WHAT IS NEEDED: Which lines of the data contain the string "option"? Copy every one.

════

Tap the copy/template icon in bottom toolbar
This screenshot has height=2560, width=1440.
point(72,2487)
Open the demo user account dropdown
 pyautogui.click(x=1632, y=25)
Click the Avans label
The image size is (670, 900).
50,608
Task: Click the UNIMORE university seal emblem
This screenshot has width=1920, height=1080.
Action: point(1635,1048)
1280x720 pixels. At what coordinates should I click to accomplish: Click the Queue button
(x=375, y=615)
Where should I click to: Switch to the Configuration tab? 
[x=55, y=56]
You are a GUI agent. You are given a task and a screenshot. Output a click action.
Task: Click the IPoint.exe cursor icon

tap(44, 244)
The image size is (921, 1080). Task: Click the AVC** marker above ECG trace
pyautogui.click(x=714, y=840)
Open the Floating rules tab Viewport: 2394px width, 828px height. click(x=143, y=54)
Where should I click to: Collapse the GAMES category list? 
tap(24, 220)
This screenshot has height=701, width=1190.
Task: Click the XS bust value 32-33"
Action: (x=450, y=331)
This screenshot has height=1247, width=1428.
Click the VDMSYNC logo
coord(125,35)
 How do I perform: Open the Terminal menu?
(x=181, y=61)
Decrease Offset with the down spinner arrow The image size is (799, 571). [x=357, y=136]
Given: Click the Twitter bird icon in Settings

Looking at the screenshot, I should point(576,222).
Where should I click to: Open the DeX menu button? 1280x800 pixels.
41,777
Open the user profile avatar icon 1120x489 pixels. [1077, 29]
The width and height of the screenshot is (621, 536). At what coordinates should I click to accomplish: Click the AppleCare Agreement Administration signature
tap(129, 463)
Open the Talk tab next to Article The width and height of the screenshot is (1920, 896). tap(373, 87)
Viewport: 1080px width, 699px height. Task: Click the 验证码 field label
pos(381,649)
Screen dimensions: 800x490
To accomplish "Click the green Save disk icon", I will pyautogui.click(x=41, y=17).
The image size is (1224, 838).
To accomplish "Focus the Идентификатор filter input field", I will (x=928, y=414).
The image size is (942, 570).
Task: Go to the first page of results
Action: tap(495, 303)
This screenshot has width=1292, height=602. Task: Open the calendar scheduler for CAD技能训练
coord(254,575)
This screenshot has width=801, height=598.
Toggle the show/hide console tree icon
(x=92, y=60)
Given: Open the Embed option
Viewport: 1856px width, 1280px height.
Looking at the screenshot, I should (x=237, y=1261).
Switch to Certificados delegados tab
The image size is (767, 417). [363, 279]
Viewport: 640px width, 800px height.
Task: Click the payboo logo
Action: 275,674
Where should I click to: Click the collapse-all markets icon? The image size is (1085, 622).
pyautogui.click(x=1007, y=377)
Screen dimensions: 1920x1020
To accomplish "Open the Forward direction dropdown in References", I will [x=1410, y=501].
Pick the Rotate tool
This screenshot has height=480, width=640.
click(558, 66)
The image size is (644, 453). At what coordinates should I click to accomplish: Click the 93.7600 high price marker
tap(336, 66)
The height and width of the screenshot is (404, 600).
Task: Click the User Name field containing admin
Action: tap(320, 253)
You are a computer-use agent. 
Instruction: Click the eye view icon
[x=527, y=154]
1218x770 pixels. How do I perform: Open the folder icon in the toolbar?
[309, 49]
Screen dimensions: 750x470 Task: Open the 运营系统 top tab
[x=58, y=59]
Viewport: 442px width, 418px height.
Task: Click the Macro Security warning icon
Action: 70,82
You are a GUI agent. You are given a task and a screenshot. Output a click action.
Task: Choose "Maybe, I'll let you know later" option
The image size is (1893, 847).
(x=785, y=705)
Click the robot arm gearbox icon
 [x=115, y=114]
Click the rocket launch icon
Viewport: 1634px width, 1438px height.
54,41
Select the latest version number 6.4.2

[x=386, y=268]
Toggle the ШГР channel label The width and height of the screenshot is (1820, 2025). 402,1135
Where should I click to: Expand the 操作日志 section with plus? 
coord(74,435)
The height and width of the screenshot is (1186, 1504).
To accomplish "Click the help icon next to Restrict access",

════

WRITTEN SOLUTION:
Given: Open the Embed option
Task: Choose "Maybe, I'll let you know later" option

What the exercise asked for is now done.